Wow, honey! I just want to give you a big hug, bring over a casserole and help you get the laundry folded and the house cleaned up!
And then give your husband a good talking-to!
I think that a lot of people, men especially, deal with worry in strange ways. They want to pretend like there is nothing to be concerned about and then nothing bad can happen, right? That may have something to do with your husband's not wanting to acknowledge that you need help.
But- since you say he has ALWAYS been sort of like this, I hate to say it, but maybe he's just lazy! If you having a serious illness isn't enough to get him to step up and help out around the house, I am not sure what would be!
How does your son feel about all this? I am not saying to put him in the middle, but at 15 he sees everything and must have an opinion about it. IS he helping around the house and doing his share? If you're sick, he needs to step up too and help you out some more.
You say that you and your husband are involved in a great church- it sounds to me like if you are determained to stay with your husband, at least until your son is grown, you and he need to go to counseling RIGHT NOW. With your pastor, or maybe a health professional, (your pastor or doctor can recommend one).
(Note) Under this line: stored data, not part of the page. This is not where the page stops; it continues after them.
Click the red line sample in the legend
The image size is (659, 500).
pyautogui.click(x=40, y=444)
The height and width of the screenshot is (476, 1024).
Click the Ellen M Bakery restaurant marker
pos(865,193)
Possibly some family sessions with your son, who must be worried and frustrated and not know what to do, would also help.
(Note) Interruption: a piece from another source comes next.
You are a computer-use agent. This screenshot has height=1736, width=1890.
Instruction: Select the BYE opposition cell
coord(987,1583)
A double- barrelled approach might be most helpful- going to meet regularly in private with the pastor, just the three of you, to discuss the spiritual aspects of health and love and respect in a marriage=and then also meeting with a marriage counselor or healthcare professional WITH your husband, who can help get him to understand that your body is under tremendous stress right now and he is making it worse and more difficult for you to get better.
It is not ok for you to sacrifice your health to your husband's laziness.
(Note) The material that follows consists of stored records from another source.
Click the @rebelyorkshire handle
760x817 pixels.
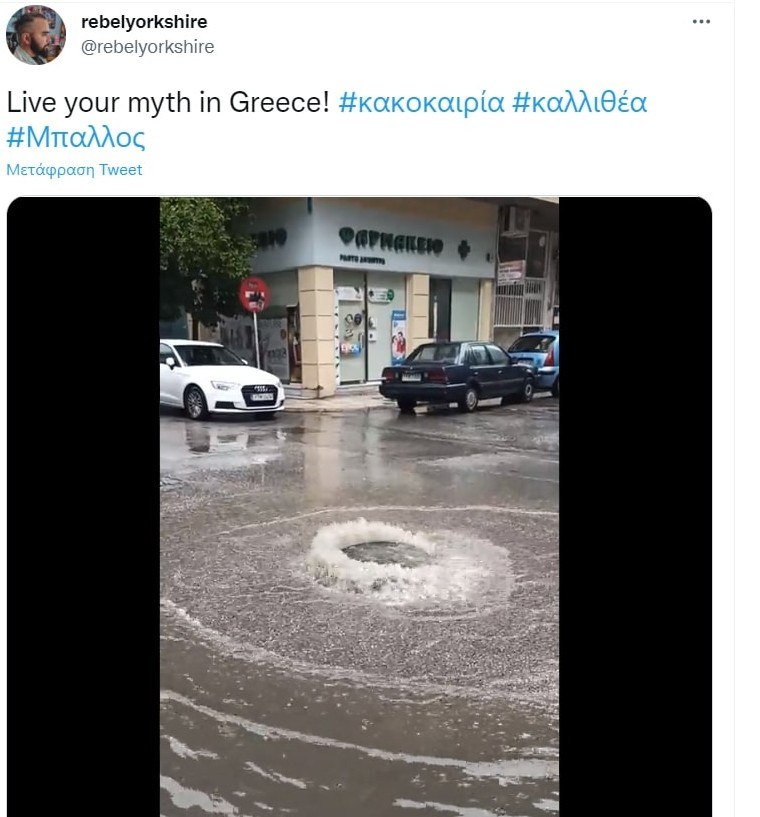tap(147, 47)
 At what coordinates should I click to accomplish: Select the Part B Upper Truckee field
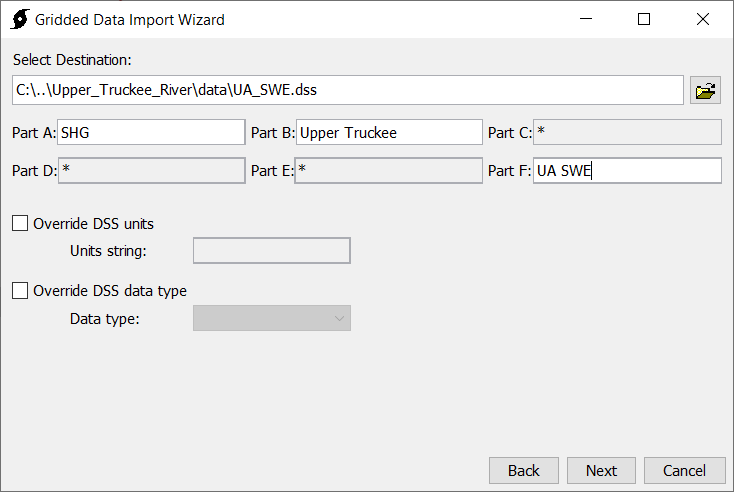[389, 132]
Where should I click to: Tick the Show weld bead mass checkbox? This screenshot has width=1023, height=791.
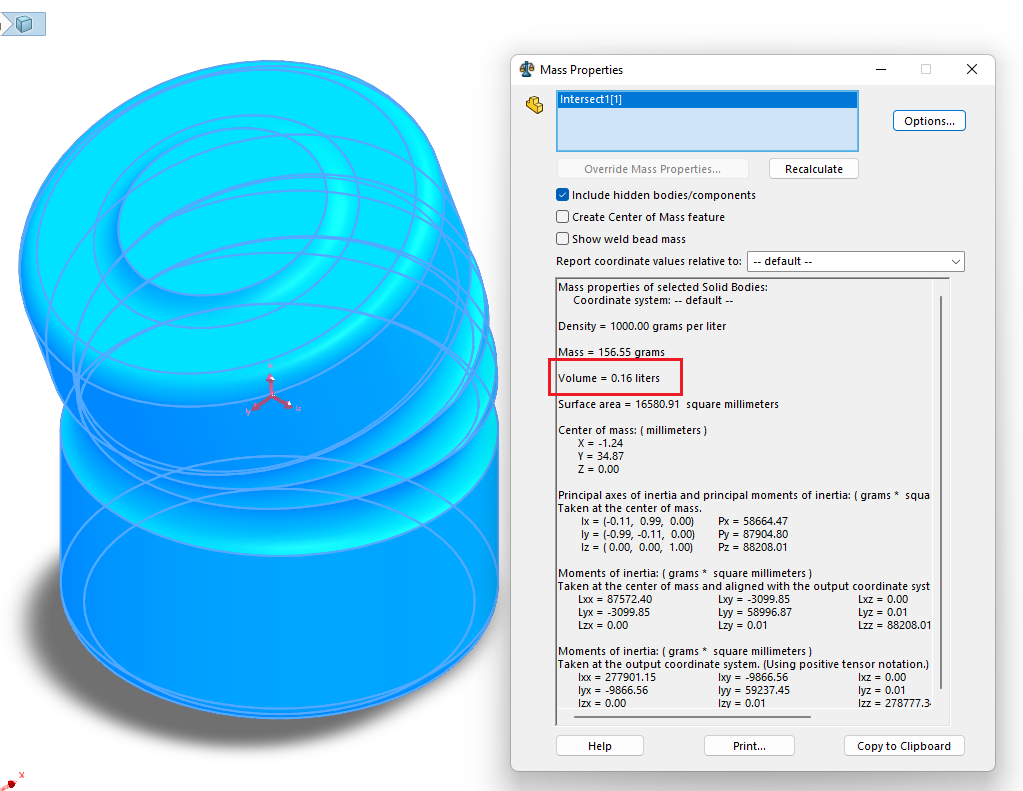[562, 239]
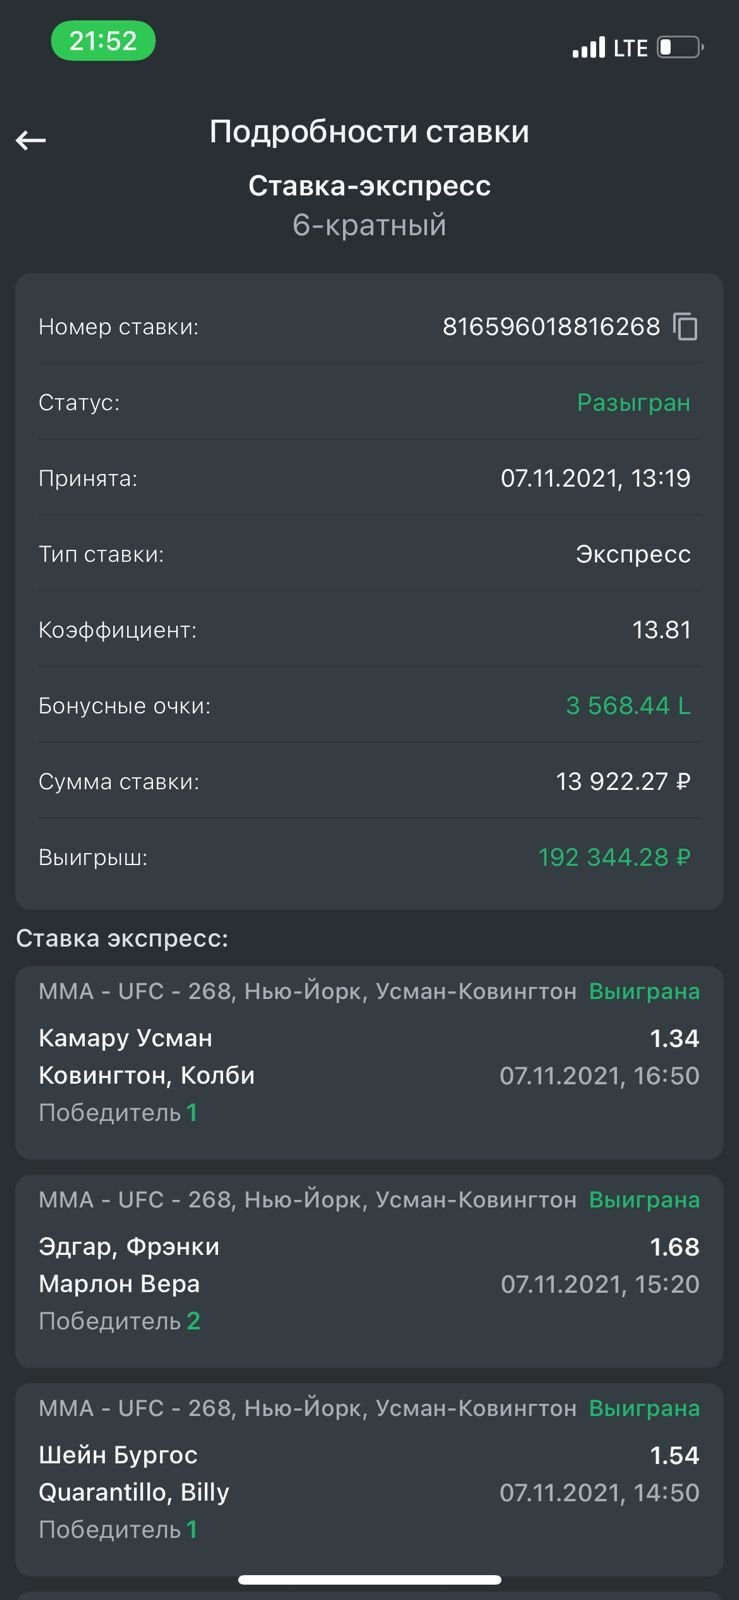Viewport: 739px width, 1600px height.
Task: Tap the LTE network indicator
Action: [x=631, y=47]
It is not ok for him to disrespect you, the home that you share, or your condition.
If he isn't afraid of you leaving him, he needs to understand the poor example he is setting for his son and maybe the pastor can put the fear of God in him as well?? Something MUST motivate him, right?
I wish you well- take care of yourself and know that you are doing the best you can. Remember that prayer is a wonderful thing- but God likes it when we put forth some effort ourselves too!! Get your husband to go talk to your pastor and your doctor for a start. Good luck and God Bless!!!